Later on Friday, Hezbollah’s chief Hassan Nasrallah rejected the accusation that his group controls Beirut’s port.

“I declare and categorically deny that there is anything for us in the port: no arms warehouse, no rocket, no gun, no bomb, no bullet, no nitrate,” Nasrallah said in a televised address.

“Absolutely, (there is) nothing at present, the past or in the future. Investigations will prove it,” he added.

“Some are seeking to tell the Lebanese that Hezbollah is to blame (for the port blast).

“This is a false accusation,” Nasrallah said.

The massive explosion destroyed the homes of between 80,000 and 100,000 children, according to a preliminary estimate by the UN Children’s Fund (UNICEF).
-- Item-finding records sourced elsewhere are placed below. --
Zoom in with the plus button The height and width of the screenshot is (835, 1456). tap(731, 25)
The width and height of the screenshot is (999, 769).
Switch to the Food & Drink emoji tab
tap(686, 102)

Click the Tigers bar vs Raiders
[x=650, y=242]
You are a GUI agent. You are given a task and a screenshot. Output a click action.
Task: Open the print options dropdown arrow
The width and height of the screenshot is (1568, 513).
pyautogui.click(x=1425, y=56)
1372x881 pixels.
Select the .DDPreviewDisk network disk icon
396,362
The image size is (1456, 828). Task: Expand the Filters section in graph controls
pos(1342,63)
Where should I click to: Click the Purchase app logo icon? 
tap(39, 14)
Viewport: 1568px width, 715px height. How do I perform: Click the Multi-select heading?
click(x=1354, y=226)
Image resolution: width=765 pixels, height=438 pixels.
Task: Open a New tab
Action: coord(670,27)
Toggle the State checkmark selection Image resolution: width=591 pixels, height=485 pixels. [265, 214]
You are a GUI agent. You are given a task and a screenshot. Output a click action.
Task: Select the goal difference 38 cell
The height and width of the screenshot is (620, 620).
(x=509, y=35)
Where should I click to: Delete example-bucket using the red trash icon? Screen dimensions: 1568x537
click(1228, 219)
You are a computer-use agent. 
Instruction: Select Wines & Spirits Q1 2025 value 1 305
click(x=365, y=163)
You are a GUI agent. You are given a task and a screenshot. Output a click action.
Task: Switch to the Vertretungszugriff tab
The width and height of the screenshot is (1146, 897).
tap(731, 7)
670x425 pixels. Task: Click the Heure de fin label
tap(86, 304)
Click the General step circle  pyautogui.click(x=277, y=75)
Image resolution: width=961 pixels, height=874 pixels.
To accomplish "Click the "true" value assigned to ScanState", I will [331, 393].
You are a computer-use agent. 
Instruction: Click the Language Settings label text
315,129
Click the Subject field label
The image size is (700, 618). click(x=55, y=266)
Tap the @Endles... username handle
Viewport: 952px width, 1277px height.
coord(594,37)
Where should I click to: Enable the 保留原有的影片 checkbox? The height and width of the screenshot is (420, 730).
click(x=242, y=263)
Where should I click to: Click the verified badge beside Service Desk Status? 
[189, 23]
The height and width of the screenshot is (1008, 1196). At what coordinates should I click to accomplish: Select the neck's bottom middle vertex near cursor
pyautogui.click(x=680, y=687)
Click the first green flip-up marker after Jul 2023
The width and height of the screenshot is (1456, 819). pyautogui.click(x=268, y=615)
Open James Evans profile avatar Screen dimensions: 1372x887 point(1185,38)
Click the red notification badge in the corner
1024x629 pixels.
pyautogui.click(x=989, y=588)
More than 120 schools in Beirut were damaged and need to be repaired quickly before the start of the new school year, UNICEF spokeswoman Marixie Mercado told a press conference in Geneva.

“The (humanitarian) needs are immediate and they are huge,” she said.

World Food Programme (WFP) spokeswoman Elizabeth Byrs warned that the explosion in Beirut’s harbour could further limit food supplies and increase retail prices in a country that is already suffering from an economic crisis, as well as the effects of the COVID-19 pandemic.